Optimizing Drone Deployment for Maximized User Connectivity in Areas of Interest Via Deep Reinforcement Learning

Journal Information

Journal of Network and Systems Management (2025) 33:49 DOI: https://doi.org/10.1007/s10922-025-09924-1

Authors

Kolichala Rajashekar¹
Ashutosh Garg³
Anand M. Baswade¹
Subhajit Sidhanta²

¹Department of Electrical Engineering, IIT Bhilai, Bhilai, India ²Department of Computer Science and Engineering, IIT Bhilai, Bhilai, India ³Department of Computer Science, IIT Bhilai, Bhilai, India

Corresponding Author: Kolichala Rajashekar (kolichalar@iitbhilai.ac.in)

Abstract

In areas with limited communication capabilities, such as disaster zones, network service providers can deploy groups of Unmanned Aerial Vehicles (UAVs), commonly referred to as drones, serving as Drone Base Stations (DBSs) to temporarily supplement traditional communication infrastructure. In these regions, people who have survived the disaster adapt their positions to seek protection as the affected area gradually expands. Therefore, it is necessary to change the relative position of the DBSs to ensure adequate network performance and uninterrupted connectivity for users. This objective involves continuously updating the DBS position, which is subject to a long-term objective. To achieve this objective, we use Deep Reinforcement Learning (DRL) to adaptively modify the position of the DBS in response to the varying location of the User Equipment (UE). To this end, we design a Markov Decision Process (MDP) accounting for the continuous nature of states and actions involved in this problem, which is then solved by a Deep Deterministic Policy Gradient (DDPG) algorithm. The proposed DRL framework optimizes the DBS placement to maximize the number of connected users. Extensive simulation results demonstrate that the proposed DRL approach achieves higher user connectivity and faster adaptation to changes in user distribution compared to conventional methods. The results show a significant improvement in the average number of connected users and the ability of DBSs to cover users within the designated area.

Keywords

Deep Reinforcement Learning (DRL) · Drone Base Station (DBS) · User Equipment (UE) · Unmanned Aerial Vehicle (UAV) · Deep Deterministic Policy Gradient (DDPG) · Markov Decision Process (MDP)

Introduction

The increasing demand for reliable communication in disaster-stricken areas or temporary events highlights the need for flexible and rapidly deployable network infrastructure. Traditional terrestrial base stations are often vulnerable or unavailable in such scenarios. UAVs, or drones, equipped as Drone Base Stations (DBSs), offer a promising solution by providing on-demand wireless connectivity. However, the dynamic movement of users in these areas, particularly in evolving disaster zones, necessitates an adaptive and continuous adjustment of DBS positions to maintain optimal service. This paper addresses the challenge of optimizing DBS deployment in real-time to maximize user connectivity, particularly when user locations are continuously changing. The problem is framed as a long-term optimization task, which is well-suited for Deep Reinforcement Learning (DRL) techniques.

Methodology

The core of our approach involves a Deep Reinforcement Learning (DRL) framework, specifically utilizing the Deep Deterministic Policy Gradient (DDPG) algorithm, to adaptively control the positions of Drone Base Stations (DBSs).

Problem Formulation

System Model: We consider a scenario where multiple DBSs are deployed to serve User Equipment (UEs) within a specified area of interest. The UEs' positions are dynamic, simulating movement in a disaster zone.
Objective: Maximize the total number of connected users over time by optimally adjusting the 3D coordinates of each DBS.
Connectivity Model: User connectivity is determined by factors such as received signal strength, path loss, and line-of-sight (LoS) probability between DBSs and UEs. The minimum required signal-to-interference-plus-noise ratio (SINR) is considered for a successful connection.
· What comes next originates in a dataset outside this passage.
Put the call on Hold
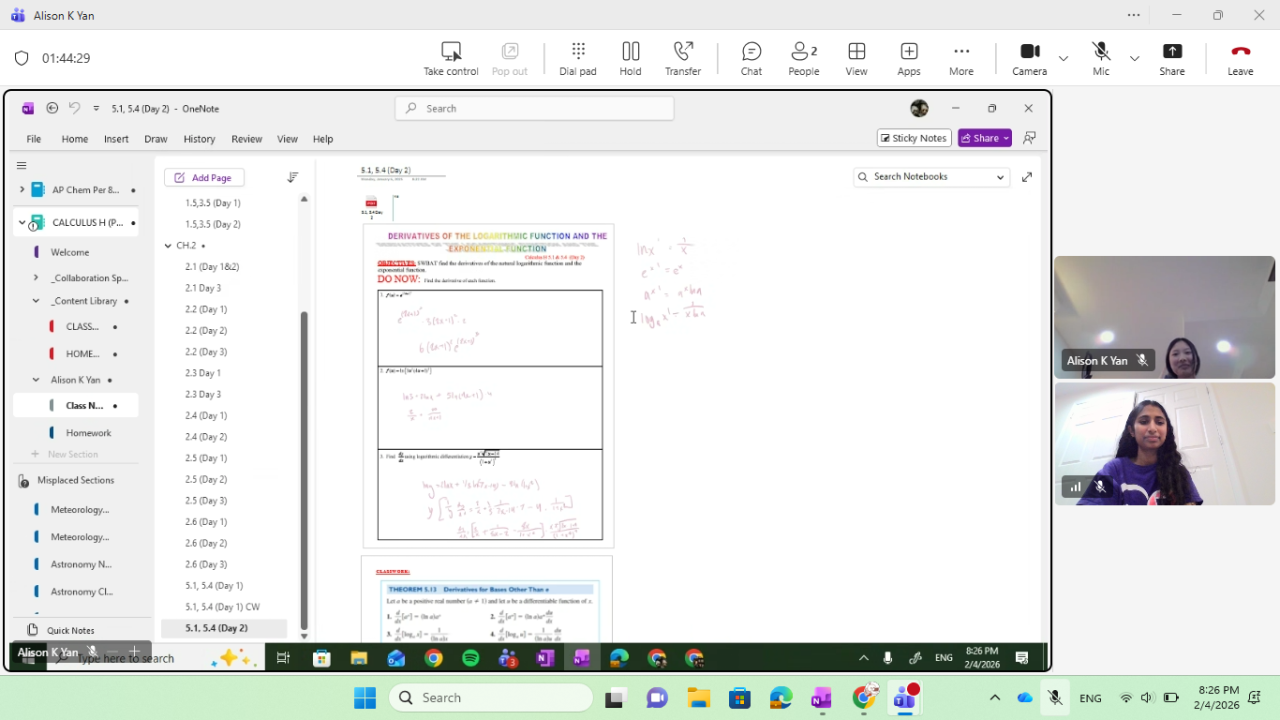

Markov Decision Process (MDP) Design

The problem is formulated as an MDP to capture the continuous nature of states and actions:

State Space ($\mathcal{S}$): The state is defined by the 3D coordinates of all DBSs and the current 2D coordinates of all active UEs.
Action Space ($\mathcal{A}$): The action is a vector representing the change in 3D coordinates (position updates) for each DBS. Actions are continuous.
Reward Function ($\mathcal{R}$): The immediate reward at each time step is defined as the total number of connected users. Additional penalties are introduced for DBSs moving out of the defined operational altitude range.
Transition Probability ($\mathcal{P}$): The environment transitions based on the chosen action and the movement model of the UEs (e.g., random waypoint, social-force model).

Deep Reinforcement Learning Algorithm (DDPG)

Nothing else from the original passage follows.